# Dis 3: Regular Expression Tutorial

# 0. Important Dates
1. Most of the code examples can all be found in [this link](https://www.datacamp.com/community/tutorials/python-regular-expression-tutorial#REinPython).Please look at it!
1. A great website containing some regular expression cheatsheets: [the link](https://pythex.org/).
1. Some inspiration: how to implement [chatbot](https://apps.worldwritable.com/tutorials/chatbot/)? 
1. The most efficient way to learn regular expression is to play it with yourself.

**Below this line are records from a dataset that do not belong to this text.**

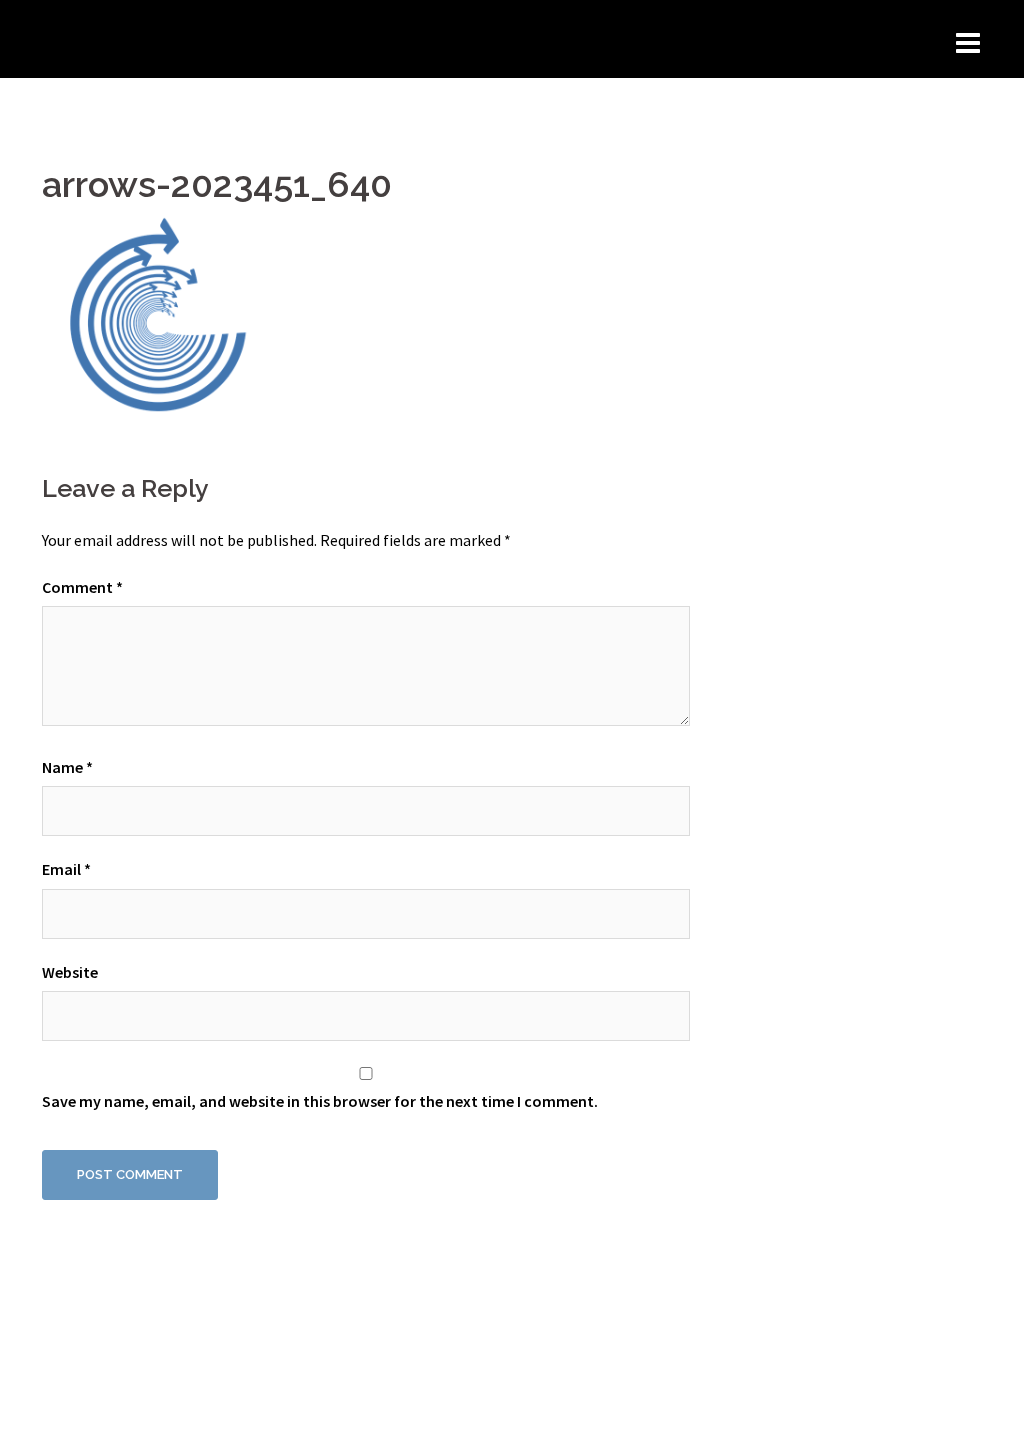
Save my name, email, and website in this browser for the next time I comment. (320, 1101)
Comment (82, 587)
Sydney (342, 1407)
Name (67, 767)
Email (66, 869)
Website (70, 972)
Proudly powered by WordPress (147, 1407)
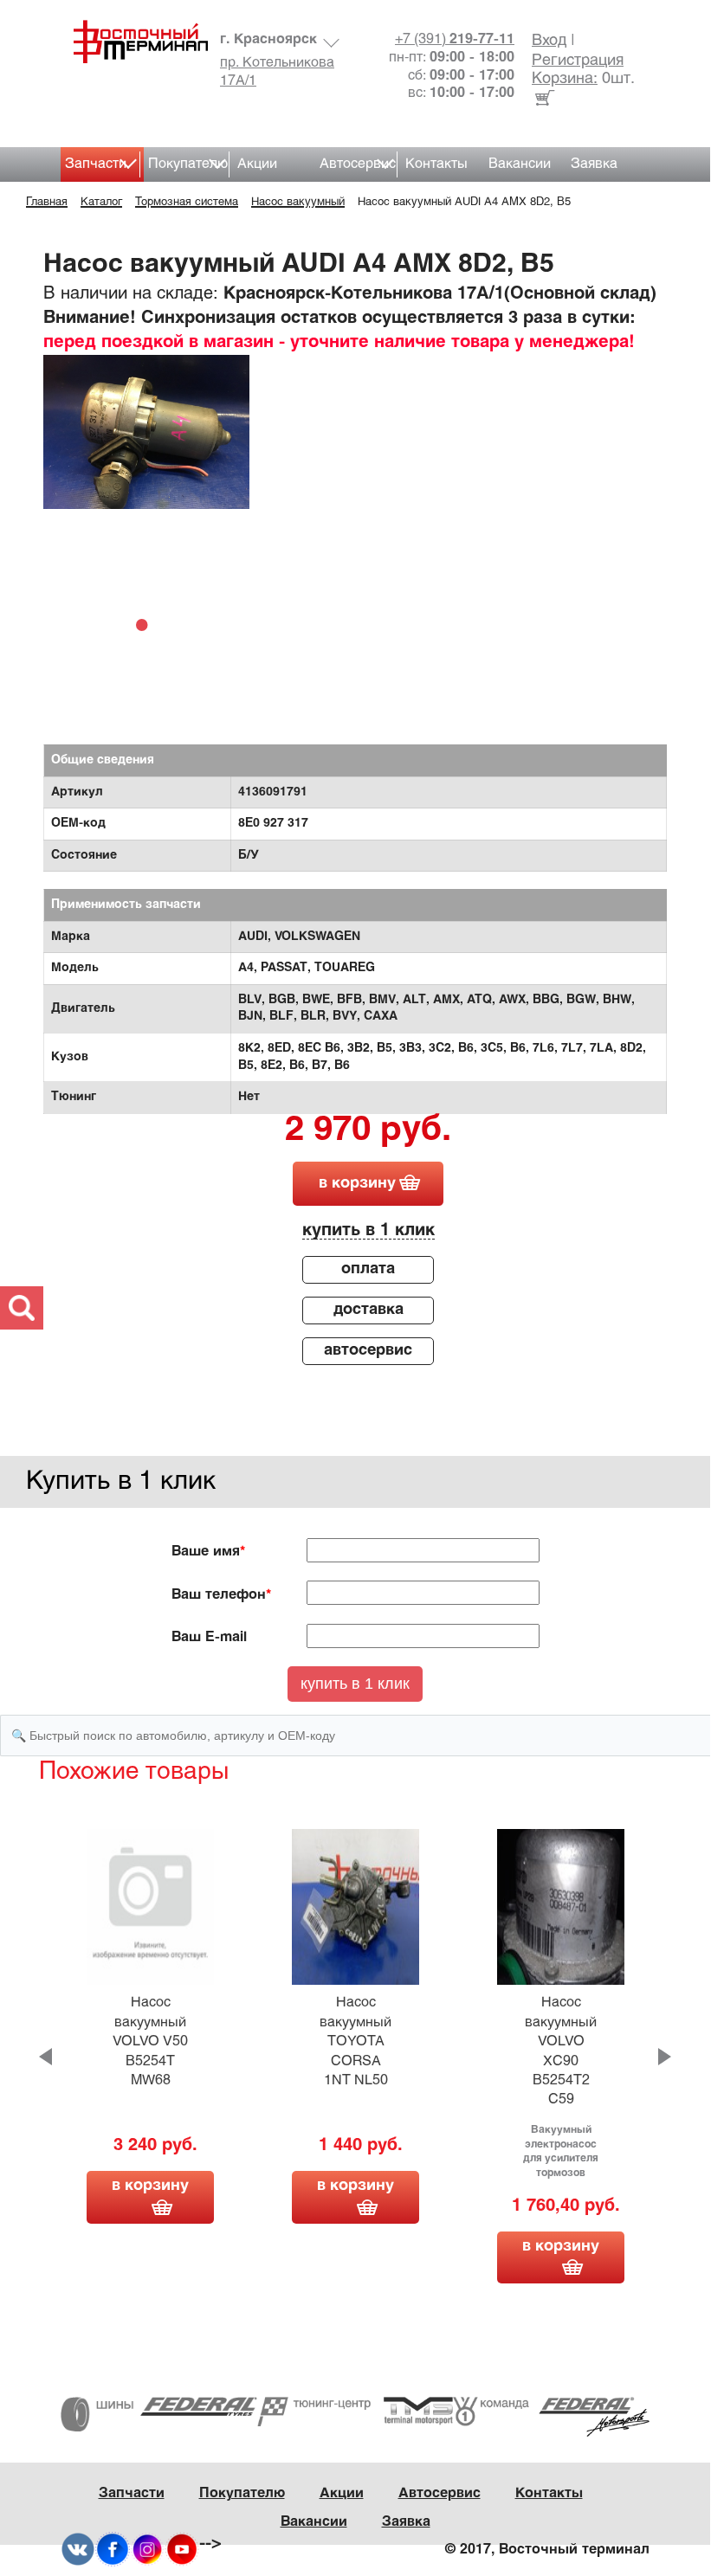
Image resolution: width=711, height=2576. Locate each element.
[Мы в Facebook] (112, 2549)
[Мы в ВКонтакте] (78, 2549)
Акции (257, 164)
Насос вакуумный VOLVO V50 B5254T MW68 (150, 2041)
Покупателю (188, 164)
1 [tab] (146, 624)
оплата (368, 1269)
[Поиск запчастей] (21, 1308)
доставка (368, 1310)
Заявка (594, 164)
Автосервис (358, 164)
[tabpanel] (146, 432)
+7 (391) (454, 39)
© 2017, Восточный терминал (547, 2549)
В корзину (150, 2186)
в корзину (357, 1183)
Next (664, 2056)
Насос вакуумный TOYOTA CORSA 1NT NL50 (355, 2041)
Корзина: (565, 79)
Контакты (436, 164)
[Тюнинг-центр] (355, 2412)
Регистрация (578, 61)
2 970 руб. (368, 1131)
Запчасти (95, 164)
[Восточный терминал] (134, 41)
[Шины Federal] (159, 2414)
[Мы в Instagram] (147, 2549)
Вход (549, 41)
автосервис (368, 1350)
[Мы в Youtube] (182, 2549)
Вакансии (519, 164)
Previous (45, 2056)
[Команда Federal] (551, 2417)
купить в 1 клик (368, 1230)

# 1. Regular Expression    
Matching certain patterns of a text, a string...   

In [1]:
import re

## Basic Patterns: Ordinary Characters

### r'\[text\]'
<big>r before the Cookie is raw string literal.   
some characters have special meanings in programming language like python:   
For example, \ is just a backslash when prefixed with a r rather than being interpreted as an escape sequence.   <\big>

In [19]:
pattern = r"Cookie"
sequence = "Cookie"

if re.match(pattern, sequence):
  print("Match!")
else: print("Not a match!")

Match!


### Wild Card Character: Special Characters

### '.' (the dot)
<big>matches any single character except newline character, i.e., '\n'   
return the value in the latter that matches by the former one.   <\big>

In [14]:
re.search(r'Co.k.e', 'Coik_e').group()

'Coik_e'

In [21]:
re.search(r'windows.0', 'windows10').group()

'windows10'

### \d   and \w     
* <big>\d mathces a digit number   
* \w Lowercase w matches any single letter, digit or underscore. 

In [50]:
print(re.match(r'00\d', '00A'))

re.search(r'00\d', '007').group()

None


'007'

### '^'    
<big>Matches a pattern at the start of the string. 

In [16]:
re.search(r'^Ch', 'Chocolate Cookie').group()

'Ch'

### $   
Matches a pattern at the end of string.

In [15]:
re.search(r'\d$', 'Cookie10').group()

'0'

In [33]:
re.search(r'cake$', 'Eat cake').group()

'cake'

### [abc] - Matches a or b or c.

In [53]:
re.search(r'c[abc]ke', 'cake').group()

'cake'

In [6]:
re.search(r'c[abc]ke', 'cabcke').group()

AttributeError: 'NoneType' object has no attribute 'group'

### [a-zA-Z0-9] - Matches any letter from (a to z) or (A to Z) or (0 to 9). 

In [17]:
re.search(r'Number: [\w\d]', 'Number: a0').group()

'Number: a'

### [^...]    
<big>Characters that are not within a range can be matched by complementing the set.   
If the first character of the set is ^, all the characters that are not in the set will be matched.   
Matches any character except 5.   

In [55]:
re.search(r'Number: [^12345]', 'Number: 0').group()

'Number: 0'

In [63]:
re.search(r'Number: [^1]', 'Number: 1').group()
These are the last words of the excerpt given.